Johnson, M. D., et al. Closure phases, polarization, and ring imaging in VLBI.
Boccardi, B., et al. mm-VLBI constraints on near-ring polarization.
Gabuzda, D. C., et al. Faraday rotation and polarized jets.
Thompson, A. R., et al.
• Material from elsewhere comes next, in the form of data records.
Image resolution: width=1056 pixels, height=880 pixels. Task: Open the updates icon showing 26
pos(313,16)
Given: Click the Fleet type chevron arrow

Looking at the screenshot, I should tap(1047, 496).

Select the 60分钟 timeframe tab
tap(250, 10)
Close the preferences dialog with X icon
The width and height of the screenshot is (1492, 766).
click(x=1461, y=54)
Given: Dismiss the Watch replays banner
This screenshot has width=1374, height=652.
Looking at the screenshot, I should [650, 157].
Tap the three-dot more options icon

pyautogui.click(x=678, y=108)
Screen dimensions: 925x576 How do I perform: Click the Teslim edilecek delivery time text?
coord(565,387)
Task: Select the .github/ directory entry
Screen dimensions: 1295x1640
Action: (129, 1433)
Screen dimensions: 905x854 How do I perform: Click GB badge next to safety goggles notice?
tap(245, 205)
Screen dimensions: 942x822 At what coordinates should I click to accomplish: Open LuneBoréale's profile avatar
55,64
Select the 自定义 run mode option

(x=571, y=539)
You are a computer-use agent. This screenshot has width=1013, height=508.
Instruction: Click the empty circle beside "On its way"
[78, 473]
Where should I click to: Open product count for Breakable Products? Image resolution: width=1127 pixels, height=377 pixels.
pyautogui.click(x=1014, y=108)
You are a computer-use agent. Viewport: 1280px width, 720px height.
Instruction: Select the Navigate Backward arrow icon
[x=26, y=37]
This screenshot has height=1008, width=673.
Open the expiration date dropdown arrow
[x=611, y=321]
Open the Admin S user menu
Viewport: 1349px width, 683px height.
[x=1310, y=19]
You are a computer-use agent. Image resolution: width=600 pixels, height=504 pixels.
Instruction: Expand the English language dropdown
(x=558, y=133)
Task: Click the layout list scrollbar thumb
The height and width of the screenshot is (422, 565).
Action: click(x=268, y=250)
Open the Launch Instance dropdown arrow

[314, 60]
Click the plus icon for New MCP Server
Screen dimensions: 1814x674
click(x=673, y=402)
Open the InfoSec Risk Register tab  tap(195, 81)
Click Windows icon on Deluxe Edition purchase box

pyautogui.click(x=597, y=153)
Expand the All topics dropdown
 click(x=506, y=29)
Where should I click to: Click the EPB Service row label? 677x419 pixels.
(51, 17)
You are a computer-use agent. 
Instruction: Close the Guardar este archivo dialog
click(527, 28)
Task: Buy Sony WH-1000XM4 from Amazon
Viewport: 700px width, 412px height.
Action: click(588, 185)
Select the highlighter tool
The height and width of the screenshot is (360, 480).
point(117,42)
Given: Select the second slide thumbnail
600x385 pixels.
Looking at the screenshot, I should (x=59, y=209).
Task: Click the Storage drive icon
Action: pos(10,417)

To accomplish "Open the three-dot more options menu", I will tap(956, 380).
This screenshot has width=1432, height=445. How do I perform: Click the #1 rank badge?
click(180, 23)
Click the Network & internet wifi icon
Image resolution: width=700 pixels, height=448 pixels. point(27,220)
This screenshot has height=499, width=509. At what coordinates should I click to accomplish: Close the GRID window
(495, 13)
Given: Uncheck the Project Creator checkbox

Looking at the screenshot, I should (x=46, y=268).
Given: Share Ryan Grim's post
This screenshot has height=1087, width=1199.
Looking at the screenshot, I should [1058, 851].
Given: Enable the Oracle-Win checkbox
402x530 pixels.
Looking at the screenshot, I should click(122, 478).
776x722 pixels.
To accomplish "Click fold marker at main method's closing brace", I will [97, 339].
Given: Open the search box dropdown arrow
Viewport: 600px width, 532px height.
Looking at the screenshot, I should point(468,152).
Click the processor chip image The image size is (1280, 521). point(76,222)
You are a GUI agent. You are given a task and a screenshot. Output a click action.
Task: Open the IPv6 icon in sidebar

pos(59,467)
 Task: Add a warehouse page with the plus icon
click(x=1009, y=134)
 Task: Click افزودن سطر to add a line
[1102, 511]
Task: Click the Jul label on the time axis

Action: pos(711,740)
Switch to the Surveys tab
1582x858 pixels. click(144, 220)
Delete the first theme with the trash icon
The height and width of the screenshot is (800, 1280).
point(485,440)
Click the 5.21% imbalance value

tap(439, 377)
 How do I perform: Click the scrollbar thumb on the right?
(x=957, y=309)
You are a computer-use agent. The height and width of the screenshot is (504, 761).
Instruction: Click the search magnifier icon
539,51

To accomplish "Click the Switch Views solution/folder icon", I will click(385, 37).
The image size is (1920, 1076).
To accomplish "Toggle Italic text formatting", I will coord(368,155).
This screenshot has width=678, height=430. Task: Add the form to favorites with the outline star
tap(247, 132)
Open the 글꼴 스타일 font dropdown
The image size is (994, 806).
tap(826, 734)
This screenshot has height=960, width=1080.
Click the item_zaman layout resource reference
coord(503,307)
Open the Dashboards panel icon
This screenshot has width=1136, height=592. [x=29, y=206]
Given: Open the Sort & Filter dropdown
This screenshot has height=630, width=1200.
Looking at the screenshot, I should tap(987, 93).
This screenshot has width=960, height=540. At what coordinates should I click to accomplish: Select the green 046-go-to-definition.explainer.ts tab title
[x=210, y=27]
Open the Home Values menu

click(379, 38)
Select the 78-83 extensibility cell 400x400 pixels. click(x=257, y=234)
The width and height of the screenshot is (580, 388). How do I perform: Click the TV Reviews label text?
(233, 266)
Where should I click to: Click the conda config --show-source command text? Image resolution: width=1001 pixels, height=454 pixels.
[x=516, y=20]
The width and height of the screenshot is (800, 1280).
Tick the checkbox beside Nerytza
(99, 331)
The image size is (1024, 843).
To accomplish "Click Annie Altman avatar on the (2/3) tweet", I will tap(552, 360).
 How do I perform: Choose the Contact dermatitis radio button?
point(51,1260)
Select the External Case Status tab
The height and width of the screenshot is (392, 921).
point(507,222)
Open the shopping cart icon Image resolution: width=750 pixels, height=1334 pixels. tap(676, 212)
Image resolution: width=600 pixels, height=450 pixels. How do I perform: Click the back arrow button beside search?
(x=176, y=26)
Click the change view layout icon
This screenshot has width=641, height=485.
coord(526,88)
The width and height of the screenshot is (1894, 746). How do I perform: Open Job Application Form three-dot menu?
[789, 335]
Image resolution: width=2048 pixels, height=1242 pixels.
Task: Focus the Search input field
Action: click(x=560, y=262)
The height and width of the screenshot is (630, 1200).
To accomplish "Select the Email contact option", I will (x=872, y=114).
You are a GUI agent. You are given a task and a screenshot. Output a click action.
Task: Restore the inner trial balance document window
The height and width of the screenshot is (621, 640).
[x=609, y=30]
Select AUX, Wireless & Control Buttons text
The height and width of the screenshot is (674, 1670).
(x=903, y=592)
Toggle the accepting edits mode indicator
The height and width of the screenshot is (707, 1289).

Interferometry and synthesis in radio astronomy.

Appendix A | Data Dictionary & Processing Details (Selected)

Index dictionary: Δχ_cross, ω_cross, r_cross, Δθ_cross, Π(ν), C_pol-φ, C_phase(ν), τ_rev, γ_1f, f_b as defined in II; SI units (angle: deg; frequency: Hz; time: ms; polarization: %).
Processing details: PA crossings identified by change-point detection + angular windowing; r_cross via multi-platform joint inversion; C_pol-φ / C_phase via cross-spectra / correlation mapping; τ_rev by transfer-function inversion; low-f spectrum by Welch + robust regression; uncertainties via TLS + EIV; hierarchical Bayes shares global priors on k_SC, θ_Coh, ζ_topo, k_Recon.

Appendix B | Sensitivity & Robustness Checks (Selected)

Leave-one-out: primary parameters vary < 15%, RMSE fluctuation < 10%.
Hierarchical robustness: G_env ↑ → C_pol-φ slightly down; KS_p down; γ_Path > 0 with confidence > 3σ.
Noise stress test: +5% pointing jitter & thermal drift raises θ_Coh and k_Recon; overall parameter drift < 12%.
Prior sensitivity: with k_SC ~ N(0.17, 0.05²), posterior mean shift < 8%; evidence difference ΔlogZ ≈ 0.6.
Cross-validation: k = 5 CV error 0.048; new blind near-ring set maintains ΔRMSE ≈ −14%.